Her family is among more than one million Rohingya living in refugee camps in Cox’s Bazar, Bangladesh, since they were driven out of Myanmar by their countrymen almost a decade ago. They have little to no access to education or employment, and international aid has been shrinking for years.
About six weeks ago, Mr. Abdul Rahman left his family’s bamboo shelter in the camps, presumably to look for a job overseas. A week later, a man, who did not identify himself, called Ms. Nur Kalima on the phone and told her that her husband was on his way to Malaysia. He demanded about $3,000 to keep him safe, in a sign that human traffickers were involved in Mr. Abdul Rahman’s journey.

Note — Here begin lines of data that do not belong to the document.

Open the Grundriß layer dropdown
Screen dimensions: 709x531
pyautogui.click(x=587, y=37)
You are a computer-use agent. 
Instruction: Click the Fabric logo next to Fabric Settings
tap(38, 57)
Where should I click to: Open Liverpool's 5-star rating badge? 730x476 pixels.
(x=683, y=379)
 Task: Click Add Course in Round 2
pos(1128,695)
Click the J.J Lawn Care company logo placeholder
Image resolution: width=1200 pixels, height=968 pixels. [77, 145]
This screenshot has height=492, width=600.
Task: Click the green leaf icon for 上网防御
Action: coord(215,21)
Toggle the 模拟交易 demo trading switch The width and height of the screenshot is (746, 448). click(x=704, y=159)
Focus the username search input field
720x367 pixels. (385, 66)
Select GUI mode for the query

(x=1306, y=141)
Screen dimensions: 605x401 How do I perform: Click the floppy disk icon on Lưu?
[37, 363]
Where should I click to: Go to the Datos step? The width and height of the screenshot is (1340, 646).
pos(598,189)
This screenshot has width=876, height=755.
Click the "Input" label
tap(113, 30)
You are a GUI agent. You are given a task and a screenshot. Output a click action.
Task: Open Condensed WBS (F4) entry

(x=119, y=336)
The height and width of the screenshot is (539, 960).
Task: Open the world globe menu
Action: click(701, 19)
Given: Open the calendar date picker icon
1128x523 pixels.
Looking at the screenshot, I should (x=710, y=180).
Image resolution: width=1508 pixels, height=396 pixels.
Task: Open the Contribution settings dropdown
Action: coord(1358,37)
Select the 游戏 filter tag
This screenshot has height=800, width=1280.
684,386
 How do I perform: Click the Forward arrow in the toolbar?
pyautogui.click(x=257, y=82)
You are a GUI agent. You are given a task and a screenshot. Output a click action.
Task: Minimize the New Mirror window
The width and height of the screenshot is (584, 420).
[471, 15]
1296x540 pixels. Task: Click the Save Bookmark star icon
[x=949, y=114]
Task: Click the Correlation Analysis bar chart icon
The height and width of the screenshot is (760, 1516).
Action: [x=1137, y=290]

Then the calls stopped. Instead, news trickled in about bodies that had washed ashore on the coast of Myanmar. Ms. Nur Kalima’s heart sank
The U.N. believes that two vessels departed from Rakhine State, an impoverished region in western Myanmar and the traditional homeland of the Rohingya, in late June. Some passengers were Rohingya who came back to Myanmar from the camps in Bangladesh. One boat lost contact with land soon after beginning its voyage, according to the U.N. The other reportedly capsized roughly a week into the journey.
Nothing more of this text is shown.